C# HTML Diff Algorithm

Tags: , , ,
Posted in Development

I have finally launched my first Codeplex project, very exciting :) I was inspired by writeboard.com to find some way of implementing an HTML difference viewer in an internal application I was developing. Essentially, I was looking for a way to take two blocks of HTML and compare them in a way that highlights what the differences are. This is extremely useful for CMS type systems where WYSIWYG/Textile/Wiki markup is used to populate content. In most web systems where content is authored dynamically, a history of the content is tracked over time. When collaborating with a few people, this feature is critically important. What makes it extremely useful is the capability to detect what has changed between versions. This post focuses on a project I have launched to do exactly that – track the difference between two versions of HTML markup.

The application I was building was developed on ASP .NET MVC (C#) so naturally I was looking for some C# code I could use to implement the difference algorithm. In searching, I could not find any libraries that were worth implementing. I did come across one or two command line utilities but nothing spectacular. I widened my search to other languages and came across a neat implementation in Ruby. The algorithm was developed by Nathan Herald who generously made the code available to everyone via the common MIT license.

So, I had the algorithm I was looking for, but I didn’t speak Ruby! This was an excellent opportunity to roll up my sleeves and learn some Ruby so I fired up my browser, downloaded the Windows one-click installer and got a simple environment up and running.

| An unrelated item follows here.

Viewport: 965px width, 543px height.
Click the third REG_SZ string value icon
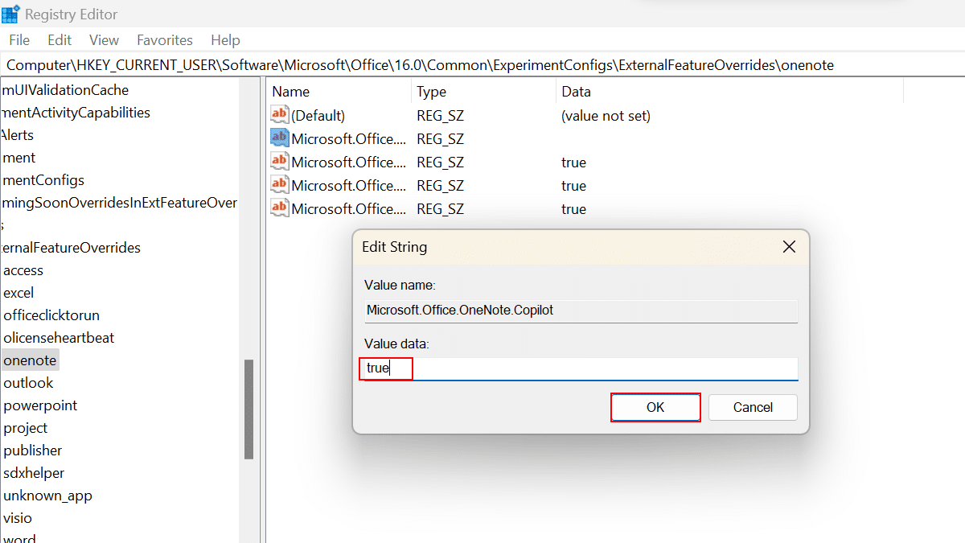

After toying with code for a bit, scratching my head at one or two alien Ruby constructs I got the gist of how things worked. I fired up Visual Studio, created a new project and began the process of porting the algorithm. I must admit that the process was relatively painless and I got something working in a few hours. It took about another hour or two to iron out some bugs I picked up but essentially, in a relatively short space of time, I had the C# diff library that I was originally looking for! Below is a demo of how it is used, followed by one or two screenshots demonstrating the functionality when rendered to your browser.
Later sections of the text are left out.